California has a long history of liberal and progressive politics, particularly when it comes to protecting the rights of employees. And while the state legislature has passed a wide range of laws meant to protect employees, the California Supreme Court has also played a significant role in the development of many employee-friendly policies that California employees often take for granted.
So, a recent ruling from the state’s high court comes as something of a surprise, whether you agree with the ruling or not. The Court held that California employment law does not require employers to make sure that employees actually take the breaks to which they are legally entitled.
It’s important to note that the right of all employees in California to take at least a 30-minute meal break during a standard shift, and their right to two 10-minute breaks for every four hours worked, has not been affected. If an employer were to try and stop an employee from taking their legally-mandated breaks, there would be trouble.

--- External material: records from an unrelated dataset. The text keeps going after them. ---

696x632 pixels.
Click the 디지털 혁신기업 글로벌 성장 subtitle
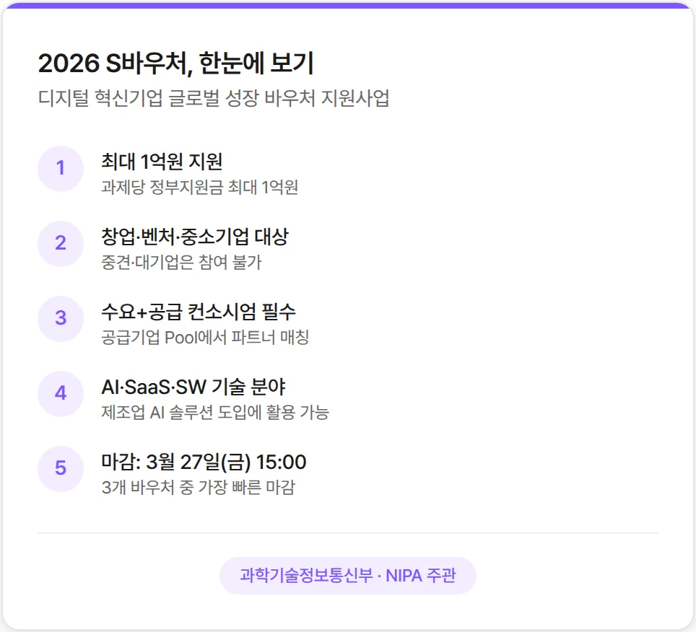(214, 98)
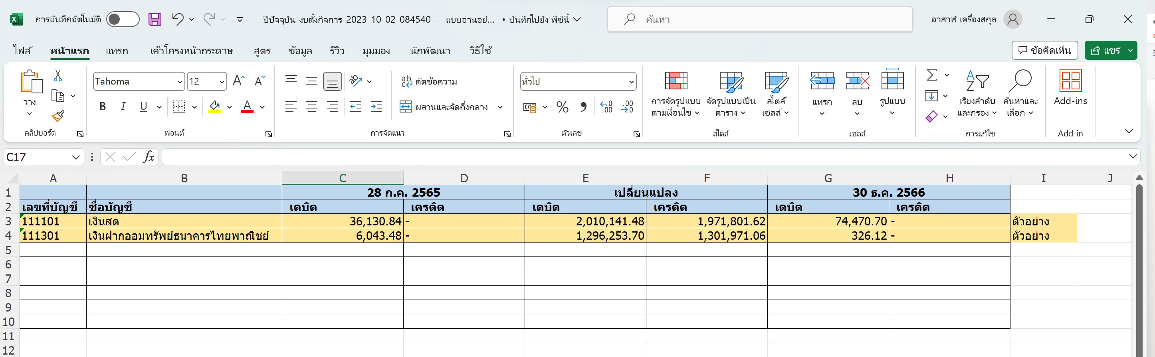Toggle Italic formatting
The width and height of the screenshot is (1155, 357).
[x=123, y=107]
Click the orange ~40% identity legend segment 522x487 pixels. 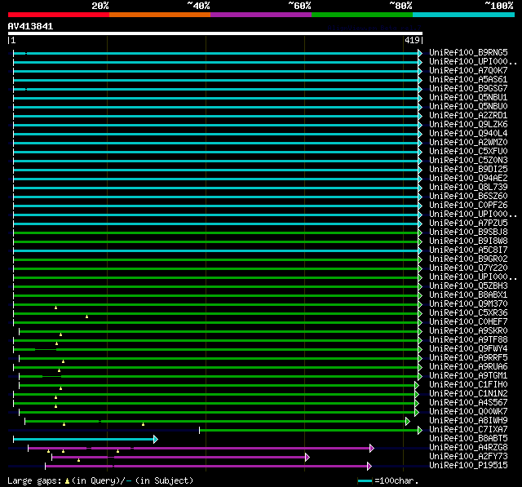159,14
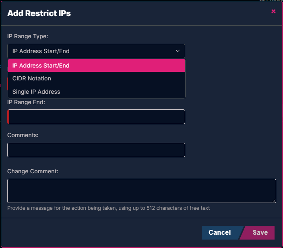Viewport: 283px width, 248px height.
Task: Focus the IP Range End field
Action: click(96, 117)
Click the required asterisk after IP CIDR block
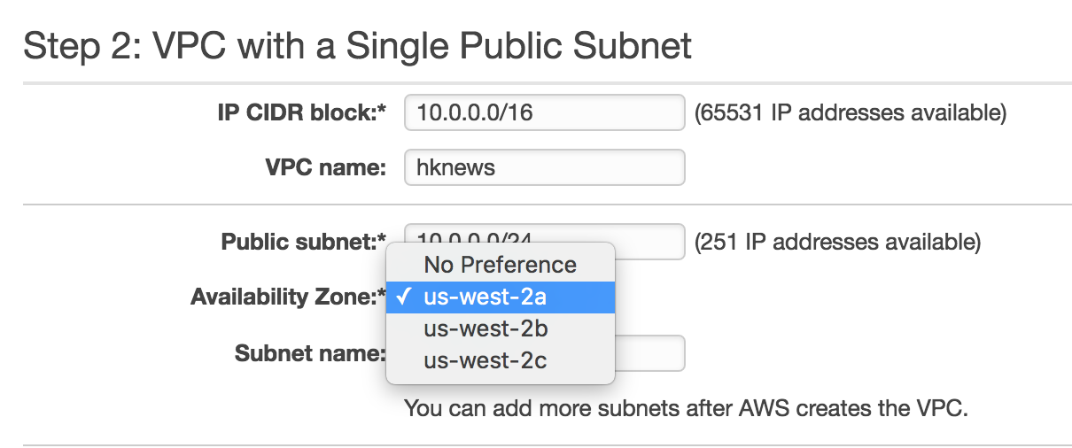 [383, 110]
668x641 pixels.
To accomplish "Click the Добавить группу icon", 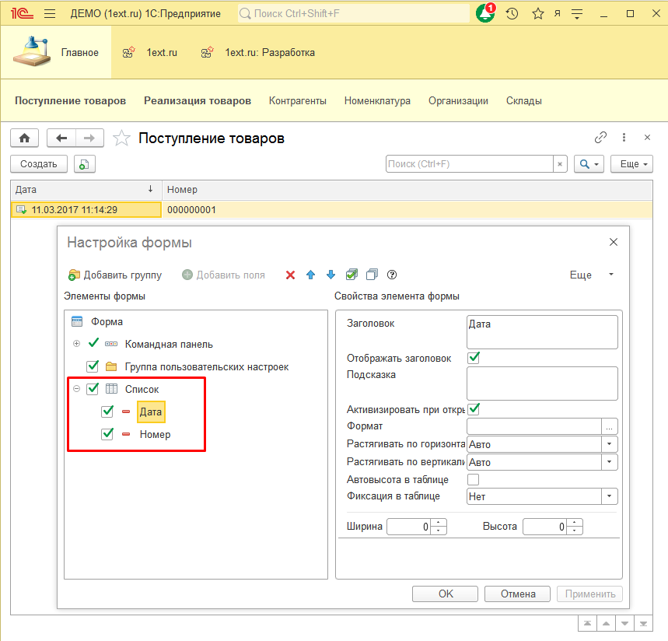I will pyautogui.click(x=75, y=275).
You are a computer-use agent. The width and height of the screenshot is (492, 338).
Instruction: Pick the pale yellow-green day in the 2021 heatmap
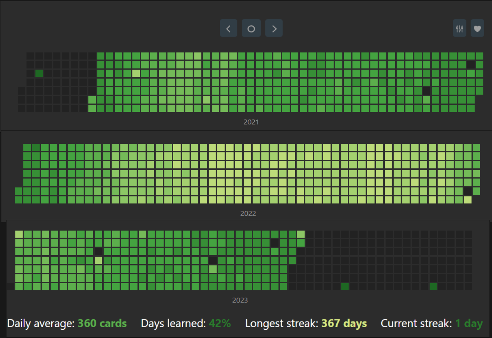coord(136,73)
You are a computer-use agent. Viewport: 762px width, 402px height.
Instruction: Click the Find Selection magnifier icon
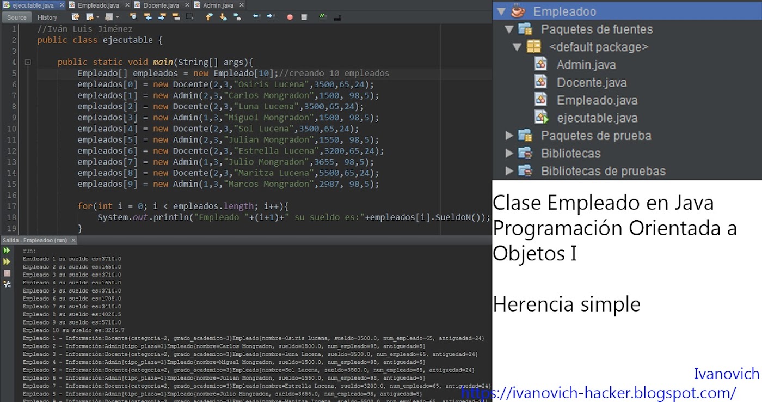(x=133, y=17)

What the state Supreme Court did here was resolve a question that, until now, created some uncertainty for employers. The law was not clear on whether or not employers had to actually order their employees to take the breaks to which they are entitled.
In its ruling, the court essentially says that, while employers are required to offer a minimum amount of break time to their employees, the law cannot dictate what the employees actually do with that time, and if they choose to spend it working, that is their right.
I’m of two minds about this decision. On one hand, I think it leaves the door wide open for abuse, especially of employees who don’t know much about their rights under California employment law. An employer could simply “forget” to inform his or her employees that they’re entitled to breaks, and if they eventually get sued for failing to offer their employees break time, they could simply claim that the employees chose to work through their breaks. And in many cases, it would be difficult to prove otherwise.
Groups that advocate for strong protections for workers are understandably concerned that this ruling could turn into an easily-exploitable loophole in California’s worker protection laws, which are otherwise some of the strongest in the country.
On the other hand, I recognize that it would be impractical for the law to micromanage the behavior of employees on their breaks, and while the law should protect employees, ensuring that they are paid at least a minimum wage, that they have a reasonably safe work environment, and that they have breaks to ensure that they don’t become overly fatigued on the job. All of these protections tend to be good for both employees and employers in the long run. The benefits for the employees are obvious. But for the employers, having healthy employees who aren’t fatigued because they’ve been working non-stop for 10 hours can actually save them money, mostly by reducing the rate at which accidents occur, thereby reducing workers’ compensation expenses.
However, the law cannot accomplish these goals by micromanaging every little detail of how employers implement them. Doing so would be expensive, impractical, and would probably bury employers and employees in unnecessary bureaucracy.
So, how do I feel about the California Supreme Court’s ruling in this case? Honestly, I doubt it will change much for the vast majority of employees. The fact is, the majority of employers in California make a good-faith effort to comply with federal and state employment law, and probably took steps to ensure that their workers took the breaks to which they are legally-entitled.
And it’s important to note that if this ruling has a significant negative impact, with abuses taking place at a much higher rate than expected, the state legislature can always update the law to overrule the Supreme Court on this issue.
After all, in this case, the court was simply interpreting the law passed by the state legislature. If this ruling has unintended effects, or the legislature believes that the court made the wrong decision, they can simply change the law to make it clear that employers are, in fact, required to ensure that their employees actually take their breaks.
However, I doubt that this will prove necessary.
As I said, I think that most employers will not change their practices in response to this ruling.
As long as employers are clear that this ruling does absolutely nothing to compromise the rights of their employees to take breaks, and are certain to inform their employees that they have a right to take breaks, and do not try to stop them from doing so, things should be fine.